八、ShuffleNet V1 与ShuffleNet V2

0、资料

论文：《ShuffleNet: An Extremely Efficient Convolutional Neural Network for Mobile Devices》

论文：《ShuffleNet V2: Practical Guidelines for Efficient CNN Architecture Design》

参考：『高性能模型』轻量级网络ShuffleNet_v1及v2

1、模型结构

2、shuffleNet v2 模型代码

'''ShuffleNetV2 in PyTorch.

See the paper "ShuffleNet V2: Practical Guidelines for Efficient CNN Architecture Design" for more details.
'''
import torch
import torch.nn as nn
import torch.nn.functional as F


class ShuffleBlock(nn.Module):
    def __init__(self, groups=2):
        super(ShuffleBlock, self).__init__()
        self.groups = groups

    def forward(self, x):
        '''Channel shuffle: [N,C,H,W] -> [N,g,C/g,H,W] -> [N,C/g,g,H,w] -> [N,C,H,W]'''
        N, C, H, W = x.size()
        g = self.groups
        return x.view(N, g, C//g, H, W).permute(0, 2, 1, 3, 4).reshape(N, C, H, W)
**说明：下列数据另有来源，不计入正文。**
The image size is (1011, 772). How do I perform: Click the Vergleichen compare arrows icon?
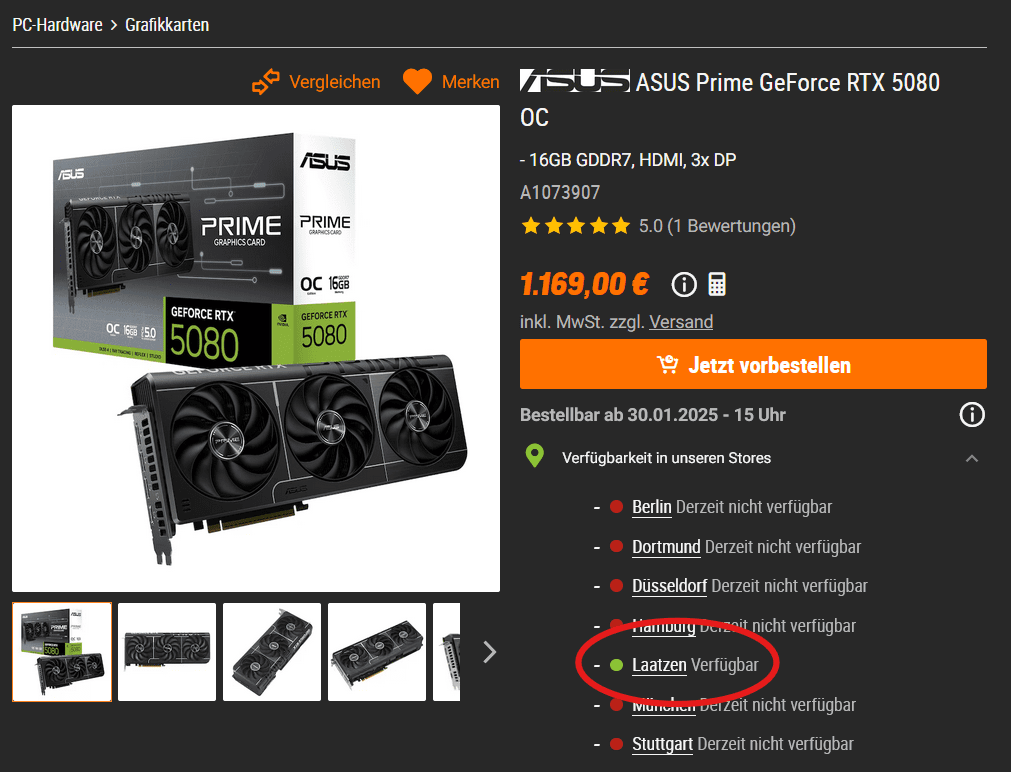[x=266, y=82]
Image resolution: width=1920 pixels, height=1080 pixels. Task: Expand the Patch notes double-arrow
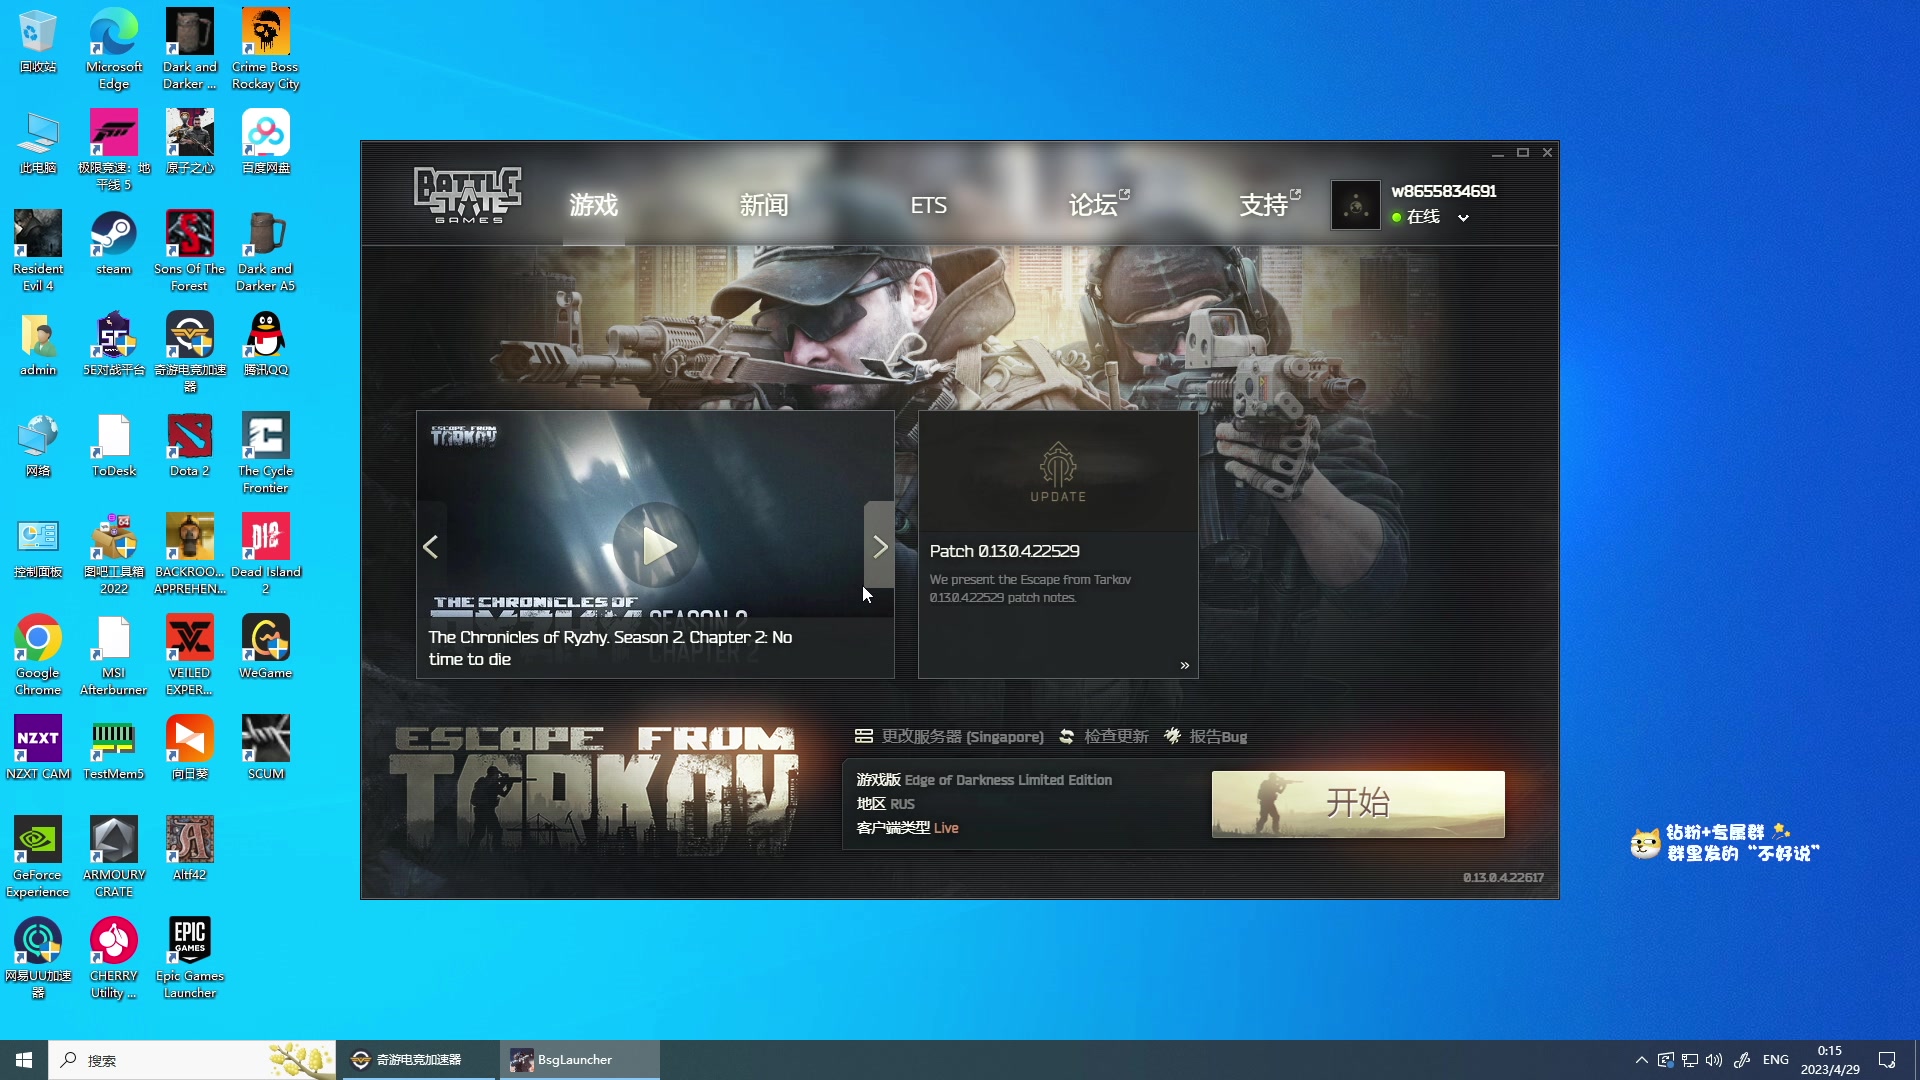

class SplitBlock(nn.Module):
    def __init__(self, ratio):
        super(SplitBlock, self).__init__()
        self.ratio = ratio

    def forward(self, x):
        c = int(x.size(1) * self.ratio)
        return x[:, :c, :, :], x[:, c:, :, :]
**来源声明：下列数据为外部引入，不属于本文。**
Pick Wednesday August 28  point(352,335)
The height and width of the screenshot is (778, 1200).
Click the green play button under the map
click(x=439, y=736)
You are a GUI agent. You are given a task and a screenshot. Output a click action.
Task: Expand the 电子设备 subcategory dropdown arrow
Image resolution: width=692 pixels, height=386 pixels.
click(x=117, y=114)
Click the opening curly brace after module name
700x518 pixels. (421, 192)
class BasicBlock(nn.Module):
    def __init__(self, in_channels, split_ratio=0.5):
        super(BasicBlock, self).__init__()
        self.split = SplitBlock(split_ratio)
        in_channels = int(in_channels * split_ratio)
        self.conv1 = nn.Conv2d(in_channels, in_channels,
                               kernel_size=1, bias=False)
        self.bn1 = nn.BatchNorm2d(in_channels)
        self.conv2 = nn.Conv2d(in_channels, in_channels,
                               kernel_size=3, stride=1, padding=1, groups=in_channels, bias=False)
        self.bn2 = nn.BatchNorm2d(in_channels)
        self.conv3 = nn.Conv2d(in_channels, in_channels,
                               kernel_size=1, bias=False)
        self.bn3 = nn.BatchNorm2d(in_channels)
        self.shuffle = ShuffleBlock()

    def forward(self, x):
        x1, x2 = self.split(x)
        out = F.relu(self.bn1(self.conv1(x2)))
        out = self.bn2(self.conv2(out))
        out = F.relu(self.bn3(self.conv3(out)))
        out = torch.cat([x1, out], 1)
        out = self.shuffle(out)
        return out


class DownBlock(nn.Module):
    def __init__(self, in_channels, out_channels):
        super(DownBlock, self).__init__()
        mid_channels = out_channels // 2
        # left
        self.conv1 = nn.Conv2d(in_channels, in_channels,
                               kernel_size=3, stride=2, padding=1, groups=in_channels, bias=False)
        self.bn1 = nn.BatchNorm2d(in_channels)
        self.conv2 = nn.Conv2d(in_channels, mid_channels,
                               kernel_size=1, bias=False)
        self.bn2 = nn.BatchNorm2d(mid_channels)
        # right
        self.conv3 = nn.Conv2d(in_channels, mid_channels,
                               kernel_size=1, bias=False)
        self.bn3 = nn.BatchNorm2d(mid_channels)
        self.conv4 = nn.Conv2d(mid_channels, mid_channels,
                               kernel_size=3, stride=2, padding=1, groups=mid_channels, bias=False)
        self.bn4 = nn.BatchNorm2d(mid_channels)
        self.conv5 = nn.Conv2d(mid_channels, mid_channels,
                               kernel_size=1, bias=False)
        self.bn5 = nn.BatchNorm2d(mid_channels)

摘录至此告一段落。